Exercise instructions: Copy the entries from the start of the records through the line containing "Action: pyautogui.click(x=15, y=480)", including that line. Substitute "Directive" for each occurrence of "Instruction" and leave everything else unchanged.

:: Data in this exercise ::

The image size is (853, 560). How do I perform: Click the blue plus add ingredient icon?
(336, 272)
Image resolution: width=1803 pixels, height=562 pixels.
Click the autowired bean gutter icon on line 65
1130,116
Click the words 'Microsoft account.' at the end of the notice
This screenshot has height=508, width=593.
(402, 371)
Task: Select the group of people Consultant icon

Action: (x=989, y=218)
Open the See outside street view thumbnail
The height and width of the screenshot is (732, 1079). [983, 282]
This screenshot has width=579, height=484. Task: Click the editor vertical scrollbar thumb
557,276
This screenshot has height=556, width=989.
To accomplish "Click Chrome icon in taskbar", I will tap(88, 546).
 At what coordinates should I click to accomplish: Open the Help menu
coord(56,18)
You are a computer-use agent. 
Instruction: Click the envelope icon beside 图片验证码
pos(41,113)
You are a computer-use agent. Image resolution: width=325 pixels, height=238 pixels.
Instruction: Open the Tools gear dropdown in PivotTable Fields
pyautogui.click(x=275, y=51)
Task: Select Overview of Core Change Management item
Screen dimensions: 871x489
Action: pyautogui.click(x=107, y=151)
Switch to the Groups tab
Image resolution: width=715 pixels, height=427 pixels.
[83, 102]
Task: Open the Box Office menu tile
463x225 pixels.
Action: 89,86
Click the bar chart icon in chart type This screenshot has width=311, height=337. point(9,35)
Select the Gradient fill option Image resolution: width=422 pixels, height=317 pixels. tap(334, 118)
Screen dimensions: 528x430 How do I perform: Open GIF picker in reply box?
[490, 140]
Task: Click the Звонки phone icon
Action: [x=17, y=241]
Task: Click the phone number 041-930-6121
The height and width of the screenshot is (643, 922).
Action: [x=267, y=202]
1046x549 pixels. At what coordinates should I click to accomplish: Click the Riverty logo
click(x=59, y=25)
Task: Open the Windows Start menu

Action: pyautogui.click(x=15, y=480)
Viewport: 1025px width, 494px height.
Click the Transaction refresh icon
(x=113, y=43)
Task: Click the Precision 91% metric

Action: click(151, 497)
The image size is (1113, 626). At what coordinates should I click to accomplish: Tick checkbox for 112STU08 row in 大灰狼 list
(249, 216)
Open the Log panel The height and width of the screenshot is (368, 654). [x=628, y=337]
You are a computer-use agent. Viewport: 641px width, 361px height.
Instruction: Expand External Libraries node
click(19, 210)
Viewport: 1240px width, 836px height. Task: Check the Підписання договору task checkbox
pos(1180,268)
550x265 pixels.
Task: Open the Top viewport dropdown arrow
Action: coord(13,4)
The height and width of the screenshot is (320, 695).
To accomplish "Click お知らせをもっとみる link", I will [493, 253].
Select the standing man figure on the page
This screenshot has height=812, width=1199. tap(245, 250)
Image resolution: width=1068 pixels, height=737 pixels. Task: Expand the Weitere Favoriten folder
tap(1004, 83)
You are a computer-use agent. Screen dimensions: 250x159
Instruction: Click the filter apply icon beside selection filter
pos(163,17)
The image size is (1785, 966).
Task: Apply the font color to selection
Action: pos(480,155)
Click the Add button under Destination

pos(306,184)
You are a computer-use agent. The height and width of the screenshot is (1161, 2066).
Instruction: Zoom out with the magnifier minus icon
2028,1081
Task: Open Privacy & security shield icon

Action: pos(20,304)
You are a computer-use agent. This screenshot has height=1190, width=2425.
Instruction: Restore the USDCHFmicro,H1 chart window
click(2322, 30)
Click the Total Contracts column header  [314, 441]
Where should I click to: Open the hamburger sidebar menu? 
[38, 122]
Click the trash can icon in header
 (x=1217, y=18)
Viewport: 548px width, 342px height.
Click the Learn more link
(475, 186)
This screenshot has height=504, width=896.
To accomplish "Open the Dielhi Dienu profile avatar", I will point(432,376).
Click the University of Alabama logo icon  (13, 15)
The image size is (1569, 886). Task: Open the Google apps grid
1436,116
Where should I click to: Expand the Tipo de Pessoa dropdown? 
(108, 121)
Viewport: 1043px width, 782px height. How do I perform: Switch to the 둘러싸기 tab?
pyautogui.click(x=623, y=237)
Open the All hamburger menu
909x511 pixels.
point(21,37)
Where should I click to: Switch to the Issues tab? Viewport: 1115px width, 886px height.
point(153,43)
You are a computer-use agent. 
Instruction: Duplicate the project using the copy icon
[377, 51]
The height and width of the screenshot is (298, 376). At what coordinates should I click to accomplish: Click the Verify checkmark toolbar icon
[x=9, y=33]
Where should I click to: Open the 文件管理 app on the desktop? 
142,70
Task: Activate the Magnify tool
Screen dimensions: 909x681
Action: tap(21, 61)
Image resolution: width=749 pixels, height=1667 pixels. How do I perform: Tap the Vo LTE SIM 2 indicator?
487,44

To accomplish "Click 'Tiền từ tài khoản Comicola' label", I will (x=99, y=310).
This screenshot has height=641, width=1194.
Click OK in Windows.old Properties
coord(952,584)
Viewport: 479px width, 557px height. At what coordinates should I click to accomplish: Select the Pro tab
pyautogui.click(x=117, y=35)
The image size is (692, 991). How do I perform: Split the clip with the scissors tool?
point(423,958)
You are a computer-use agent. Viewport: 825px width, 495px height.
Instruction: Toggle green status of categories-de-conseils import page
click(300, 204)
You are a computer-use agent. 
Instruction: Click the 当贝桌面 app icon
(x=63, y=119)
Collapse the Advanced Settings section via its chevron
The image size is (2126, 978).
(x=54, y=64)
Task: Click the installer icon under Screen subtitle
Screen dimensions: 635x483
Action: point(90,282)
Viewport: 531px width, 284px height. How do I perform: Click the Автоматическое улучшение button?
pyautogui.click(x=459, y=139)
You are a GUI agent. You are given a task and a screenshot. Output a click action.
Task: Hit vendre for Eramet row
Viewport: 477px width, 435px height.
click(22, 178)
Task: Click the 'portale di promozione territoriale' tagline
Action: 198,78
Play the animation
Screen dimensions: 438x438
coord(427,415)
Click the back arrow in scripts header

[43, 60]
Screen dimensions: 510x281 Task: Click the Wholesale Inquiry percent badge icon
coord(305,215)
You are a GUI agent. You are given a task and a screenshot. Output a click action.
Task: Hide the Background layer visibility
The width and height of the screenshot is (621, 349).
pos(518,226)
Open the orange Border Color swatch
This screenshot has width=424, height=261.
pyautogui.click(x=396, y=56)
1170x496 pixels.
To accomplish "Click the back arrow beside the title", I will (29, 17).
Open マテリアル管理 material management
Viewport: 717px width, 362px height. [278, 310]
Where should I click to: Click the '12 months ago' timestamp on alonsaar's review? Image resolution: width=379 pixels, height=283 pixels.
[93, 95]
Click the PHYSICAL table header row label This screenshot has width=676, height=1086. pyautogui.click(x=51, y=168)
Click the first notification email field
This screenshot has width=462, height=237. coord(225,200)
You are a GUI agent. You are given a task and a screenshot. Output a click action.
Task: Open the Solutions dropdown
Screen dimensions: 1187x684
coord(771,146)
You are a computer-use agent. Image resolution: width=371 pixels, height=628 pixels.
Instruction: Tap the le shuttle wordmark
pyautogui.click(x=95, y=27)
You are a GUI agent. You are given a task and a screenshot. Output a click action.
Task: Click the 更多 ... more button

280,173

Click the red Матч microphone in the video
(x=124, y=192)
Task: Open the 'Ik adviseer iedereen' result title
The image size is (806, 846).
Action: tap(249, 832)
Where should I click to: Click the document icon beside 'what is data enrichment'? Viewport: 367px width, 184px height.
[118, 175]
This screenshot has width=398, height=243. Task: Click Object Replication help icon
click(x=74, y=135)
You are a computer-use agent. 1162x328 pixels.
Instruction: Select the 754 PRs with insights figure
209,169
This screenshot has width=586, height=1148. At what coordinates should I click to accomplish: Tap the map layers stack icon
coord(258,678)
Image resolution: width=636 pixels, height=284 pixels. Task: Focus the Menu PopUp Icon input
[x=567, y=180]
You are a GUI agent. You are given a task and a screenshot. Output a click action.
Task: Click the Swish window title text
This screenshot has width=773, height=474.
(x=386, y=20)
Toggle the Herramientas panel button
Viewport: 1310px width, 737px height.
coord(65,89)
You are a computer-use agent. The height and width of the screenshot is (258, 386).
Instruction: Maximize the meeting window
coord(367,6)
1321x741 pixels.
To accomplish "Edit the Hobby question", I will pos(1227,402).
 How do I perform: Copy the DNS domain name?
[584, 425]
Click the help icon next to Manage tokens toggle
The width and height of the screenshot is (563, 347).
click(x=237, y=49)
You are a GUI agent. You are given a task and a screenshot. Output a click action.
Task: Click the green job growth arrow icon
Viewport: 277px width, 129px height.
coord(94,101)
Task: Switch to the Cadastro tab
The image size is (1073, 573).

:::

Solution:
The image size is (853, 560). How do I perform: Click the blue plus add ingredient icon?
(336, 272)
Image resolution: width=1803 pixels, height=562 pixels.
Click the autowired bean gutter icon on line 65
1130,116
Click the words 'Microsoft account.' at the end of the notice
This screenshot has height=508, width=593.
(402, 371)
Task: Select the group of people Consultant icon

Action: (x=989, y=218)
Open the See outside street view thumbnail
The height and width of the screenshot is (732, 1079). [983, 282]
This screenshot has width=579, height=484. Task: Click the editor vertical scrollbar thumb
557,276
This screenshot has height=556, width=989.
To accomplish "Click Chrome icon in taskbar", I will tap(88, 546).
 At what coordinates should I click to accomplish: Open the Help menu
coord(56,18)
You are a computer-use agent. 
Directive: Click the envelope icon beside 图片验证码
pos(41,113)
You are a computer-use agent. Image resolution: width=325 pixels, height=238 pixels.
Directive: Open the Tools gear dropdown in PivotTable Fields
pyautogui.click(x=275, y=51)
Task: Select Overview of Core Change Management item
Screen dimensions: 871x489
Action: pyautogui.click(x=107, y=151)
Switch to the Groups tab
Image resolution: width=715 pixels, height=427 pixels.
[83, 102]
Task: Open the Box Office menu tile
463x225 pixels.
Action: 89,86
Click the bar chart icon in chart type This screenshot has width=311, height=337. point(9,35)
Select the Gradient fill option Image resolution: width=422 pixels, height=317 pixels. tap(334, 118)
Screen dimensions: 528x430 How do I perform: Open GIF picker in reply box?
[490, 140]
Task: Click the Звонки phone icon
Action: [x=17, y=241]
Task: Click the phone number 041-930-6121
The height and width of the screenshot is (643, 922).
Action: [x=267, y=202]
1046x549 pixels. At what coordinates should I click to accomplish: Click the Riverty logo
click(x=59, y=25)
Task: Open the Windows Start menu

Action: pyautogui.click(x=15, y=480)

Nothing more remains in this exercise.